その結果、band1(分子量80kD付近)およびband3(分子量55kD)には、免疫グロブリンの重鎖由来のペプチド(Ig重鎖VDJh2領域、Igμ鎖C領域、免疫グロブリン重鎖variable領域、Igγ−2C鎖C領域、Igε重鎖)を含む蛋白質が泳動されており、分子量との同一性からも、これらが、免疫グロブリン重鎖由来のbandと同定された。一方、band5および6(分子量約25kD付近)に免疫グロブリンの軽鎖由来のペプチド(Igκchain、同VJ2鎖、同Vk−Jk2領域、κ軽鎖variable領域、Ig2C2.C12軽鎖)を含む蛋白質が泳動されており、これらのbandは免疫グロブリン軽鎖であることが確認された。
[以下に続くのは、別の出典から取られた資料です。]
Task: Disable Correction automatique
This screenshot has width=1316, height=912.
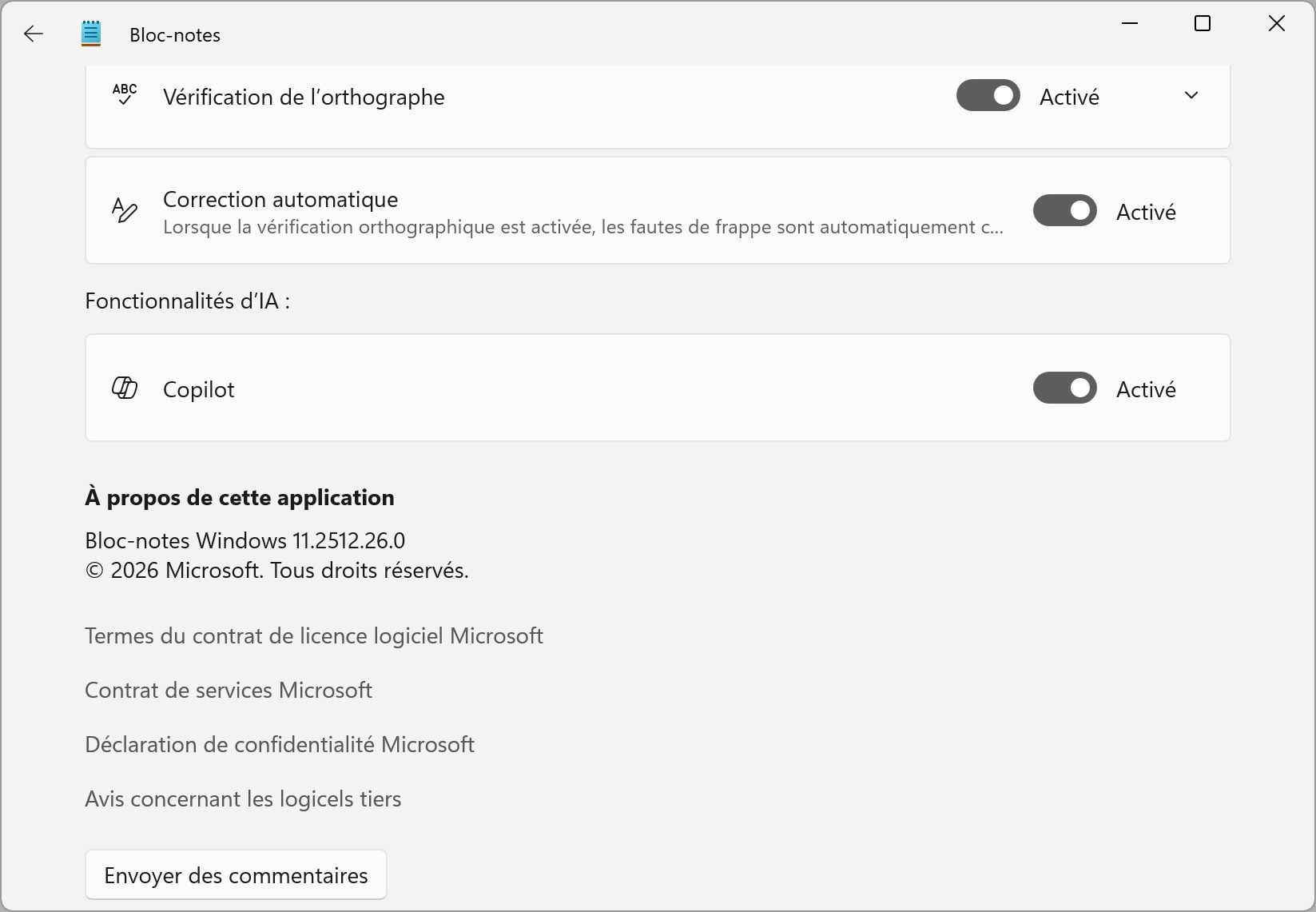Action: [x=1064, y=210]
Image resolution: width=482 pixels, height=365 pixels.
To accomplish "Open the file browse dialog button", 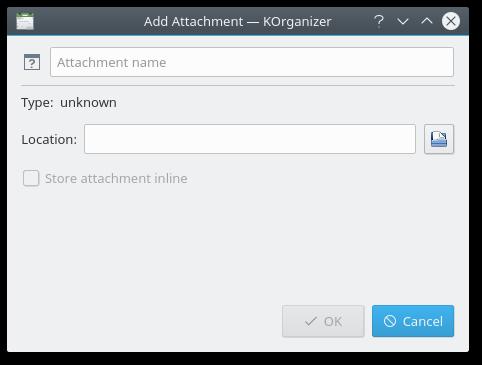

リポソームを哺乳動物に投与してから血清を採取するまでの期間と、その血清を別の個体の哺乳動物に投与した場合におけるリポソームの血中濃度の経時的変化との関係を示すグラフである。 実施例で得られたリポソーム投与後5日経過後の血清およびリポソーム未投与の血清のSDS−ポリアクリルアミドゲル電気泳動の結果を示す蛋白質染色像である。

Claims (9)

  1. ポリエチレングリコールで表面修飾されたリポソームに結合する抗体を有効成分として含有する、リポソームの血中クリアランス促進剤。
  2. 前記抗体が、哺乳動物に前記リポソームを単回投与することにより、前記哺乳動物に産生される抗体であって、前記哺乳動物とは別の個体の哺乳動物に投与された場合に、前記別の個体の哺乳動物の血中に存在している前記リポソームが体外へ排泄されることを促進する能力を有する抗体である、請求項1に記載のリポソームの血中クリアランス促進剤。
  3. 前記抗体がポリクローナル抗体またはモノクローナル抗体である、請求項1または2に記載のリポソームの血中クリアランス促進剤。
  4. 前記リポソームが診断用および/または治療用の薬物を担持する、請求項1〜3のいずれかに記載のリポソームの血中クリアランス促進剤。
  5. ポリエチレングリコールで表面修飾されたリポソームに結合する抗体を有効成分として含有する、血中に存在しているリポソームの体外排泄剤。
  6. 哺乳動物にポリエチレングリコールで表面修飾されたリポソームを単回投与することにより、前記哺乳動物に産生される抗体であって、前記哺乳動物とは別の個体の哺乳動物に投与された場合に、前記別の個体の哺乳動物の血中に存在している前記リポソームが体外へ排泄されることを促進する能力を有する抗体。
  7. 前記リポソームの、前記抗体を投与しない場合における血中半減期が10時間以上である長期滞留型のリポソームである請求項6に記載の抗体。
  8. 請求項6または7に記載の抗体を含有する医薬組成物。
  9. 請求項6または7に記載の抗体を製造する、抗体の製造方法であって、
    哺乳動物にポリエチレングリコールで表面修飾されたリポソームを単回投与する工程と、
    投与後一定期間経過した後、前記哺乳動物から血清を採取する工程と、
    前記血清を前記リポソームとインキュベーションする工程と、
    インキュベーション後、前記リポソームに結合した蛋白質を精製して前記抗体を得る工程と
    を具備する、抗体の製造方法。